------ TEXTO DE LEITURA
Embora que os casos sejam denunciados à RPAA, o trabalho dos voluntários continua limitado. Isso porque eles não são autoridades, apenas um grupo não governamental que só há um ano e meio passou a receber uma verba da Prefeitura com a qual consegue diminuir o custo das castrações. Fora isso, o trabalho de punir, alertar, ou mesmo tomar um animal em situação de maus tratos de alguém, não cabe aos voluntários.

A situação seria reversa se a cidade possuísse um conselho municipal de proteção animal, o que ainda não existe.

“A sociedade ainda não entendeu que o cuidado com os animais é algo que beneficia a todos. Porque no momento que tiver um surto de zoonose a culpa será de quem? É por isso que se precisa de um trabalho preventivo”, pontua o voluntário Nivaldo Lima.
------------
------ DADOS EM ANÁLISE
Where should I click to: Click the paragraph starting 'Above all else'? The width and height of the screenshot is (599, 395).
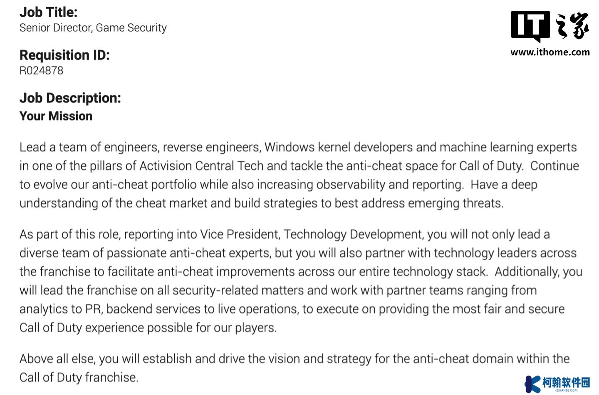(x=295, y=368)
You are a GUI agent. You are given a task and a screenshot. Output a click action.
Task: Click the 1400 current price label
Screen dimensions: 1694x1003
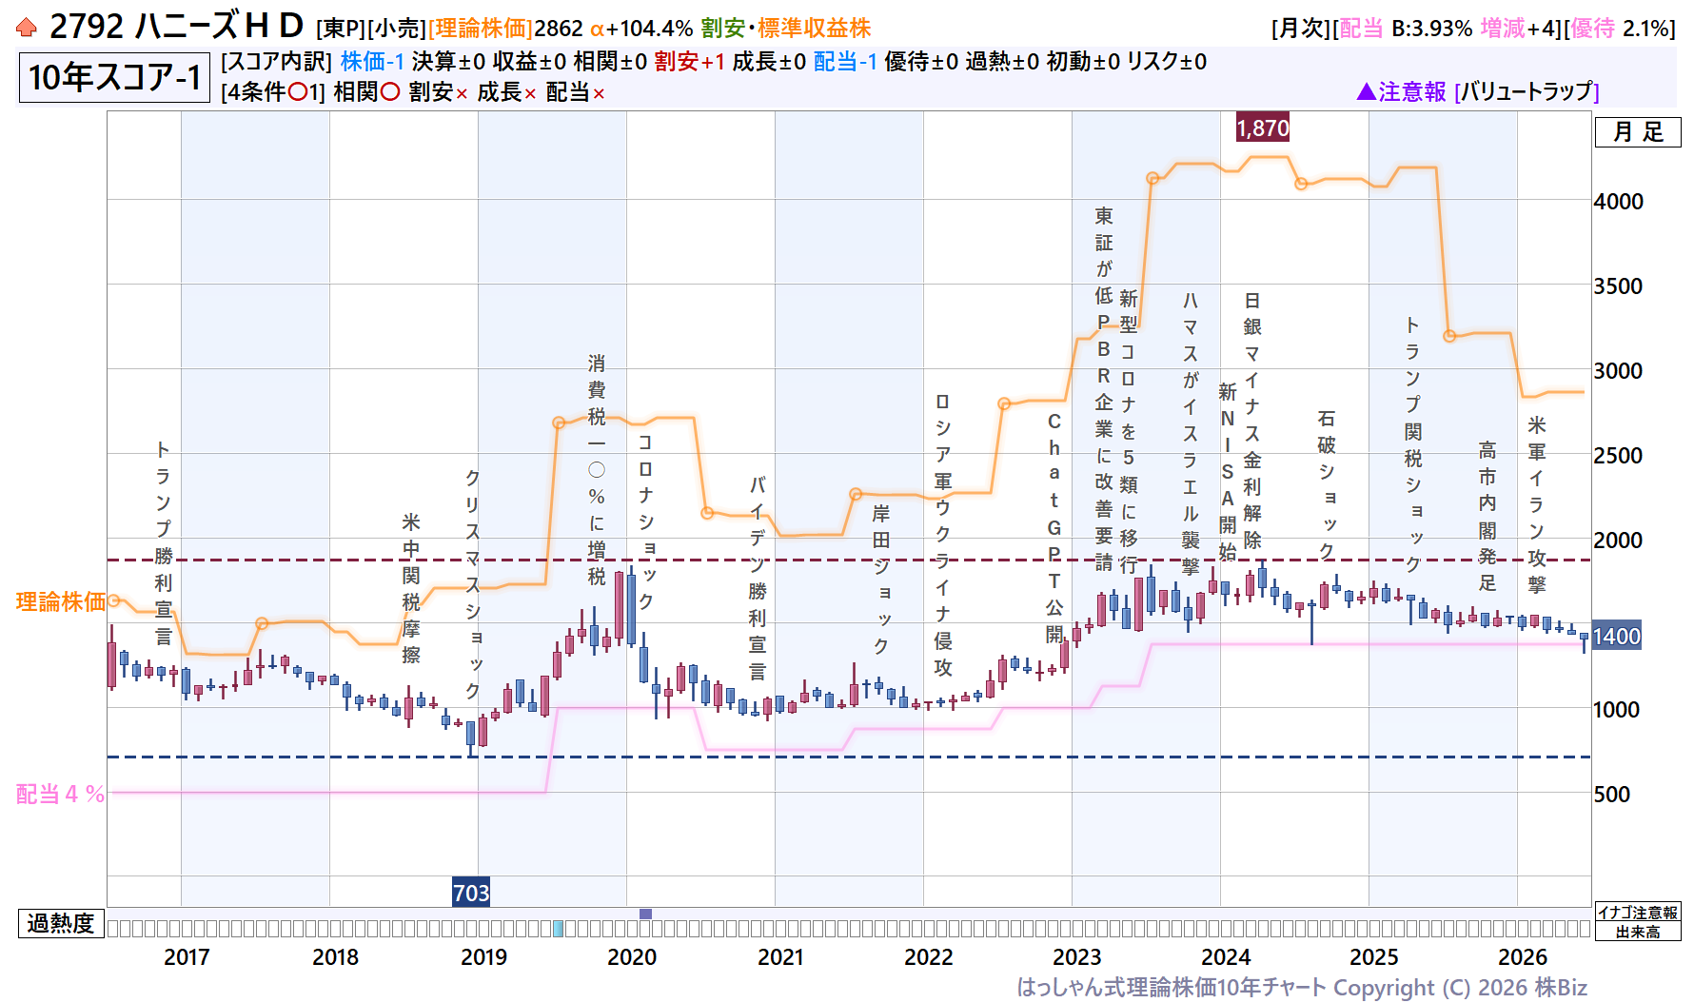(x=1617, y=637)
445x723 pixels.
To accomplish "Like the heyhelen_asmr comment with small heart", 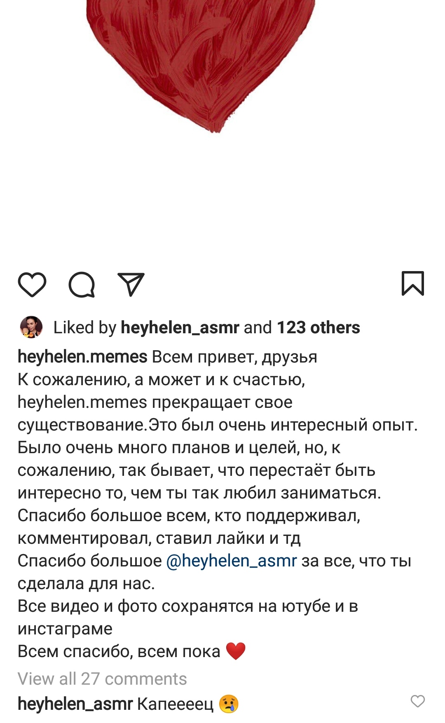I will pyautogui.click(x=417, y=701).
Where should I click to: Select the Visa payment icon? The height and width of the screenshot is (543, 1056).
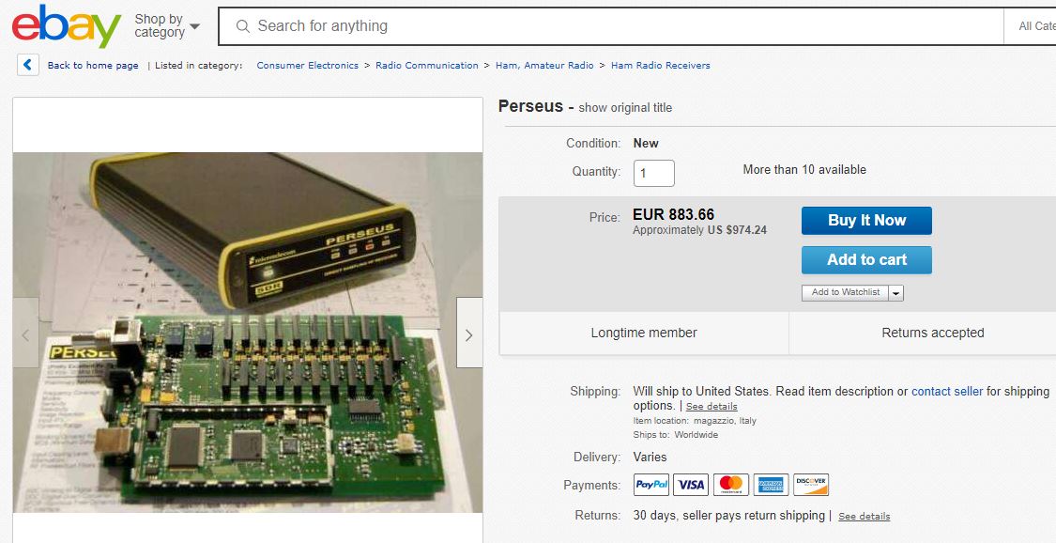691,485
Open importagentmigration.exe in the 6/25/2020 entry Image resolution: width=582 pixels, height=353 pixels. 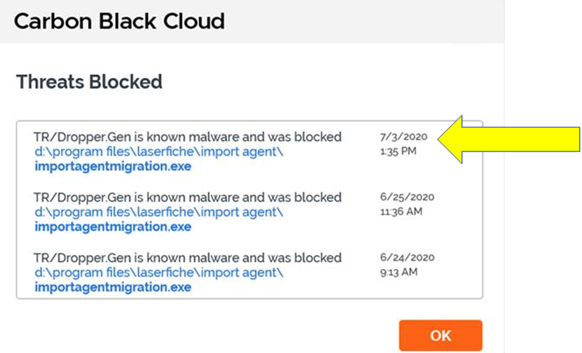[113, 227]
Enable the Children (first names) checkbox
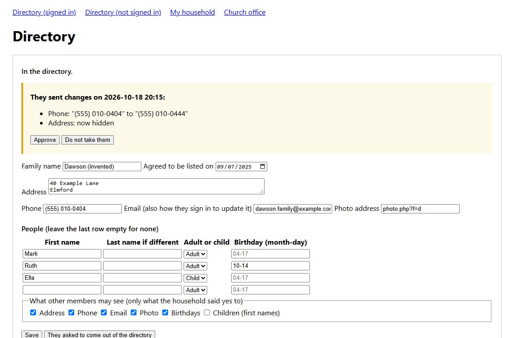Viewport: 514px width, 338px height. click(207, 313)
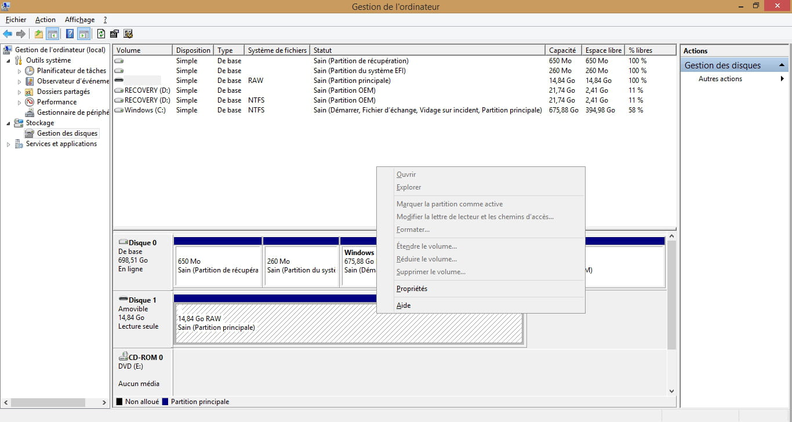Image resolution: width=792 pixels, height=422 pixels.
Task: Click the Refresh toolbar icon
Action: tap(101, 34)
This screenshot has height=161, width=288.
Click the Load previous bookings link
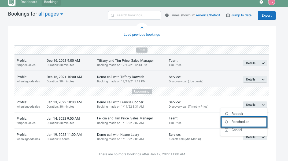[x=142, y=34]
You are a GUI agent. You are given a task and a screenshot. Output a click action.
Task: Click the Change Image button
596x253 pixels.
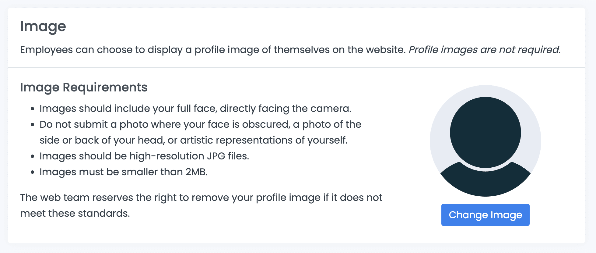[x=485, y=215]
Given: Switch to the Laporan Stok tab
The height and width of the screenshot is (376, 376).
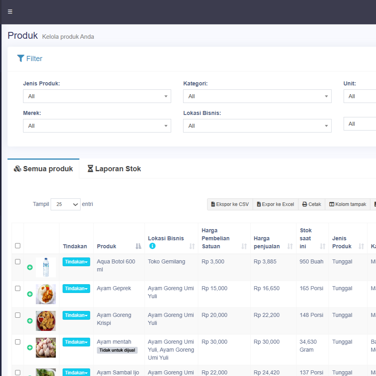Looking at the screenshot, I should click(x=114, y=169).
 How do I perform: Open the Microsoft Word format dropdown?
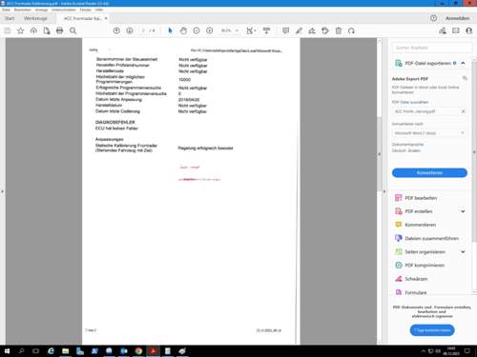pos(429,133)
------------
▶ _O QUE FAZER_
a) Segundo o texto sobre os voluntários da RPAA, por que o trabalho deles continua limitado mesmo quando os casos são denunciados? Responda em até três frases.
b) De acordo com o texto sobre os voluntários da RPAA, que órgão a cidade ainda não possui?
c) Escreva a continuação do texto sobre os voluntários da RPAA a partir da fala de Nivaldo Lima.

▶ _LISTA DE RESPOSTAS_
a) Porque os voluntários não são autoridades. São apenas um grupo não governamental que só há um ano e meio passou a receber uma verba da Prefeitura para diminuir o custo das castrações. Por isso, não lhes cabe punir, alertar ou tomar um animal em situação de maus tratos.

b) Um conselho municipal de proteção animal.

c)
Devido à falta de recursos e apoio, o trabalho da RPAA se limita às castrações que foram barateadas a R$ 60 nos casos de animais cujos donos tenham carência. Fora da ONG, por exemplo, o custo pode ultrapassar a R$ 300, dependendo do tamanho do animal. Hoje a ONG já tem 80 animais na espera para fazer a cirurgia. Além disso os voluntários trabalham na feira de adoção da RPAA que acontece junto da Feira Livre, aos domingos, das 8 às 12h30.  Segundo Liana, a cada feira são adotados em média cerca de 10 animais, em um ano o número ultrapassa 500.

Já os resgates não competem a ONG, mas sim aos protetores individuais que tomam essa inciativa.

Críticas

Apesar do trabalho, os voluntários ainda lidam com comentários que desmerecem a ação. O mais comum é: “Com tanta gente precisando de ajuda por que é que vocês ajudam animais?”. Mas a resposta é à altura da ignorância. “Pessoas que falam assim não são capazes de lidar com as próprias crianças, e dizem isso para tapar uma frustração pessoal”, esclarece Regina.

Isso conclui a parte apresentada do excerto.